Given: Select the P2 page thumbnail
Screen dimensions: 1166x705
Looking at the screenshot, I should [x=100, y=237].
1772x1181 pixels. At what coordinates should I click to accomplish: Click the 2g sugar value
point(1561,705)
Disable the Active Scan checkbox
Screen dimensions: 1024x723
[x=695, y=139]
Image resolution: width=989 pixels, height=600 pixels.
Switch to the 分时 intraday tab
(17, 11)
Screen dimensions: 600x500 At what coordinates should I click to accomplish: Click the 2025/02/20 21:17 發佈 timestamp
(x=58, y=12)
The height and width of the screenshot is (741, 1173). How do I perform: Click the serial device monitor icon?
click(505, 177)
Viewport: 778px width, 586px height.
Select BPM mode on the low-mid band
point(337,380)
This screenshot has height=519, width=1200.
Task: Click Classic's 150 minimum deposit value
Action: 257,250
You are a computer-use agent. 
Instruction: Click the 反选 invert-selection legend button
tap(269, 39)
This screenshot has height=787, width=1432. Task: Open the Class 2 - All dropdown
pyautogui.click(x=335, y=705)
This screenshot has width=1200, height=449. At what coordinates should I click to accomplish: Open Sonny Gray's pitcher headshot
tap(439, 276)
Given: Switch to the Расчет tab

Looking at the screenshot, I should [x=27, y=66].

** EXERCISE **
Write the records above out again precisely.

** SOLVED EXERCISE **
Given: Select the P2 page thumbnail
Screen dimensions: 1166x705
Looking at the screenshot, I should [x=100, y=237].
1772x1181 pixels. At what coordinates should I click to accomplish: Click the 2g sugar value
point(1561,705)
Disable the Active Scan checkbox
Screen dimensions: 1024x723
[x=695, y=139]
Image resolution: width=989 pixels, height=600 pixels.
Switch to the 分时 intraday tab
(17, 11)
Screen dimensions: 600x500 At what coordinates should I click to accomplish: Click the 2025/02/20 21:17 發佈 timestamp
(x=58, y=12)
The height and width of the screenshot is (741, 1173). How do I perform: Click the serial device monitor icon?
click(505, 177)
Viewport: 778px width, 586px height.
Select BPM mode on the low-mid band
point(337,380)
This screenshot has height=519, width=1200.
Task: Click Classic's 150 minimum deposit value
Action: 257,250
You are a computer-use agent. 
Instruction: Click the 反选 invert-selection legend button
tap(269, 39)
This screenshot has height=787, width=1432. Task: Open the Class 2 - All dropdown
pyautogui.click(x=335, y=705)
This screenshot has width=1200, height=449. At what coordinates should I click to accomplish: Open Sonny Gray's pitcher headshot
tap(439, 276)
Given: Switch to the Расчет tab

Looking at the screenshot, I should [x=27, y=66].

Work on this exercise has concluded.